The Gateway of the Residency, Lucknow, showing marks of Shot and Shell on the Brickwork.
At night the firing grew less, and Colonel Inglis came in to take them over to a room he had prepared for them in a building which had been the gaol, and which was fairly safe. It was only 12 ft. by 6, and there she and her children stayed with Mrs. Case and her sister. They were all so worn out with wretchedness that they slept that night. Next day they did what they could to make their room comfortable. It had neither doors nor windows, only open arches, and they hung up curtains to make some sort of privacy. Though the smallpox was then at its height, Mrs. Inglis suffered no harm from the anxieties of that terrible day; but she was alarmed lest her children should catch the disease, as she could not keep them from her bed. But fortunately they did not take any harm, and she seems to have recovered quickly. There were two wells in their courtyard, so that they had a plentiful supply of water, and for the moment there was plenty of food.
The next day another terrible attack was made by the rebels. As they sat trembling in the midst of the heavy cannonading, feeling sure that the enemy must get in, Mrs. Case proposed that they should say the litany, which they did, she and her sister kneeling by Mrs. Inglis’s bed. Mrs. Inglis writes that the soothing effect was marvellous; they grew calm in spite of their alarm. Next morning Sir Henry Lawrence was wounded by a shell that burst into his room. There was no hope of his recovery, and after three days of awful suffering, nobly borne, he died, leaving the entire command to Colonel Inglis. Day after day one or other of the little garrison or of the women were hit by shells. The chaplain was shot whilst shaving one morning. Mrs. Inglis watched anxiously over her children, who grew pale and thin from the confinement and the terrible heat. July 16th, was her little boy’s birthday, and she thought sadly of the other children of his father’s regiment who on that day used to have a dinner and a dance in his honour. She did not know that on that very day those other poor children were murdered by the rebels at Cawnpore.

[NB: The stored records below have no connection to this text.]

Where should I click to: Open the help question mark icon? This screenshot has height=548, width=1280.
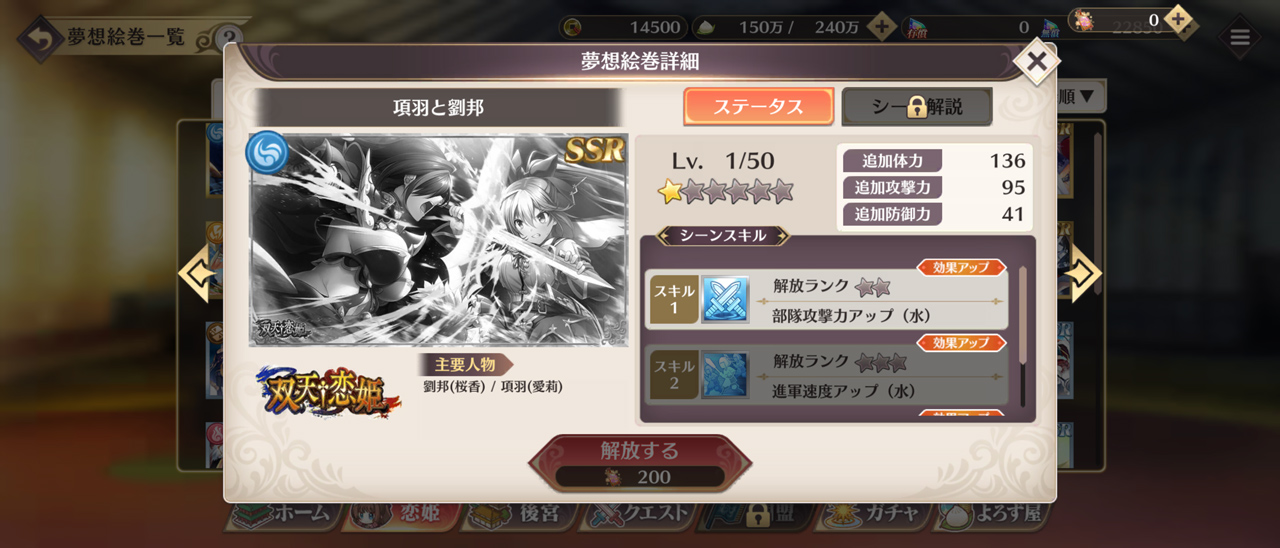(x=229, y=39)
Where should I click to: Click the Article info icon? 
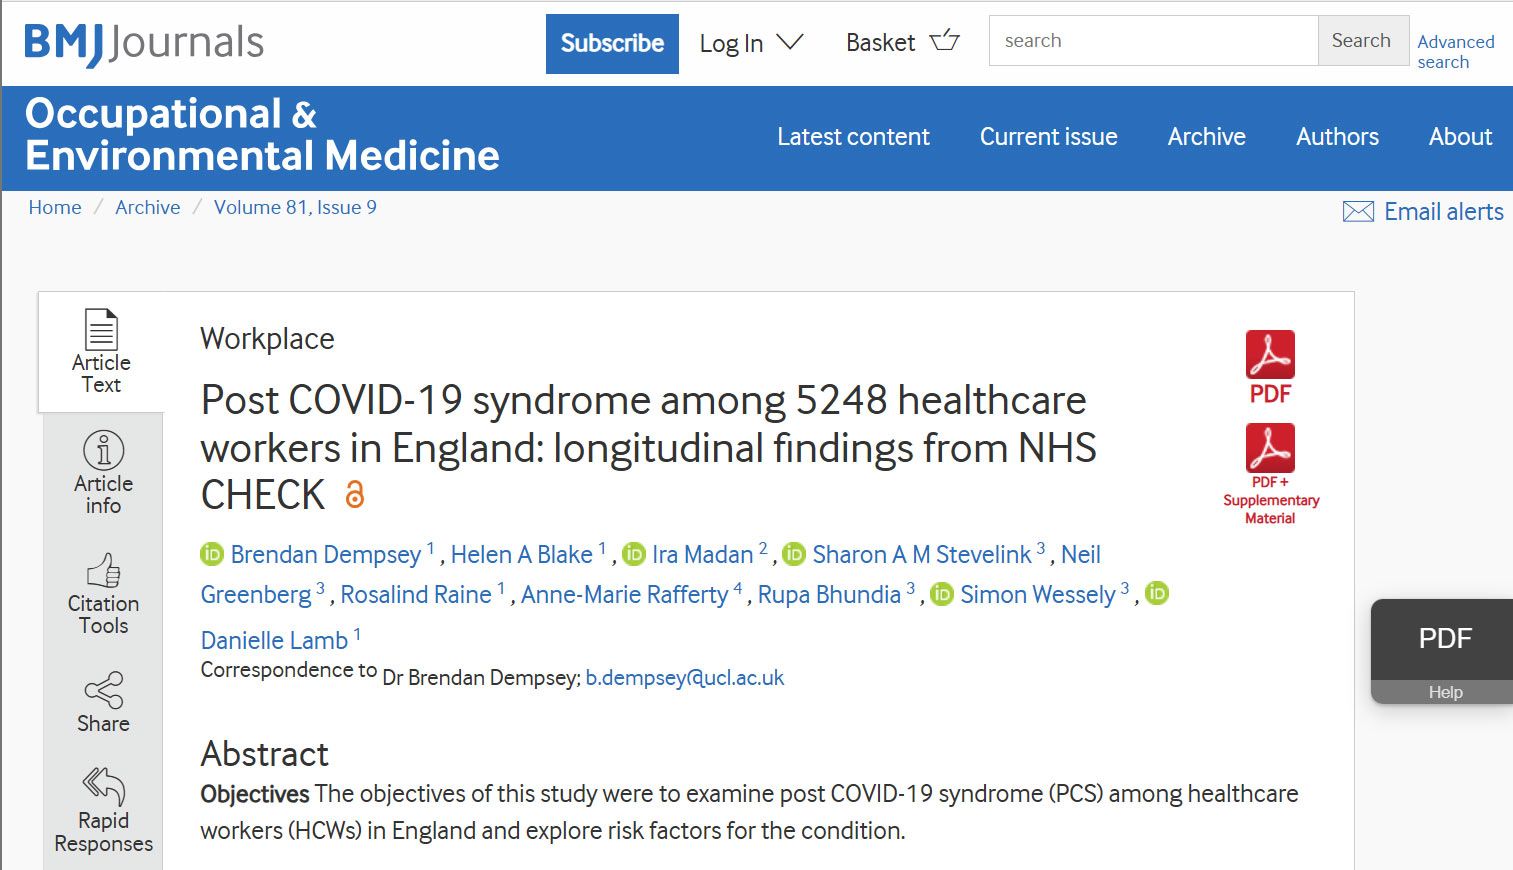103,451
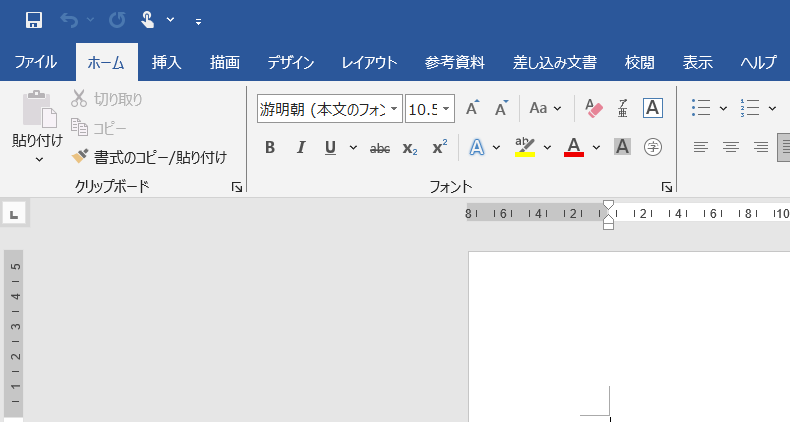Toggle Bold formatting
Viewport: 790px width, 422px height.
(269, 148)
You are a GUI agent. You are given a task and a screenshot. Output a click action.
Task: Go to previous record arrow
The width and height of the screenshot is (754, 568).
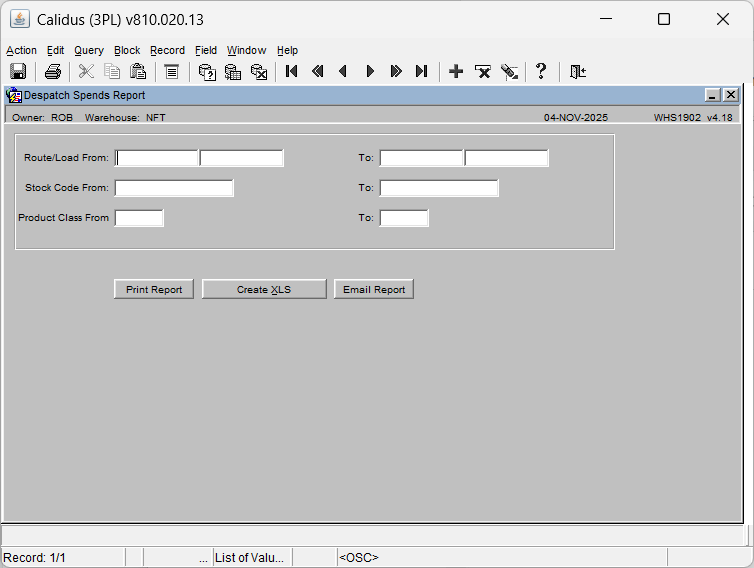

Every day the anxiety grew. They had hoped before this to hear of English troops coming to relieve them, but no news came. There was nothing to be done but to wait and try to keep back the rebels, whose attacks were constant. Death was always near. One evening Mrs. Inglis was standing outside the door with her baby in her arms when she heard something whiz past her ears. She rushed inside, and afterwards found a piece of shell buried in the ground just where she had been standing. Her children were her greatest comfort, and as she had them to amuse and look after she never had an idle moment. Sometimes she tried to read aloud, but it was impossible for them to fix their minds on a book. In their games the children would imitate what was going on around them. They made balls of earth and threw them against the wall saying that they were shells bursting. Johnny, the eldest boy, would hear where a bullet fell and run and pick it up whilst it was still warm. They slept through all the firing and never seemed frightened.
Sunday services were regularly held, and again and again at the worst moments prayer was their only support. Mrs. Inglis used to visit the other ladies as much as she could; and, being of a hopeful nature herself, managed to raise their spirits. Her own best moment in the day was in the early morning, when her husband used to come to see her and sit outside her door drinking his tea. One day a shell burst in their own courtyard; the children were playing about and for a moment her anxiety was intense, till she saw that they were all safe. Tales of hairbreadth escapes were heard daily; one doctor had his pillow under his head shot without his being hurt. But there were many who did not escape and the condition of the wounded in the heat and the crowded hospital left little hope of recovery. Anxiety and constant work turned Colonel Inglis’s hair grey during the long suspense. Their position was growing desperate. He knew that General Havelock was trying to fight his way through the rebels and come to their help, for a native spy carried letters between the two commanders, written in Greek characters and rolled up and hidden in a quill. General Havelock wished Colonel Inglis to be ready to help his approach by an attack from inside, but Colonel Inglis was obliged to write on August 16th, after more than six weeks of siege, that this was impossible, owing to the weak condition of his shattered force. Food was growing scarce, and there was much sickness. On one evening five babies were buried.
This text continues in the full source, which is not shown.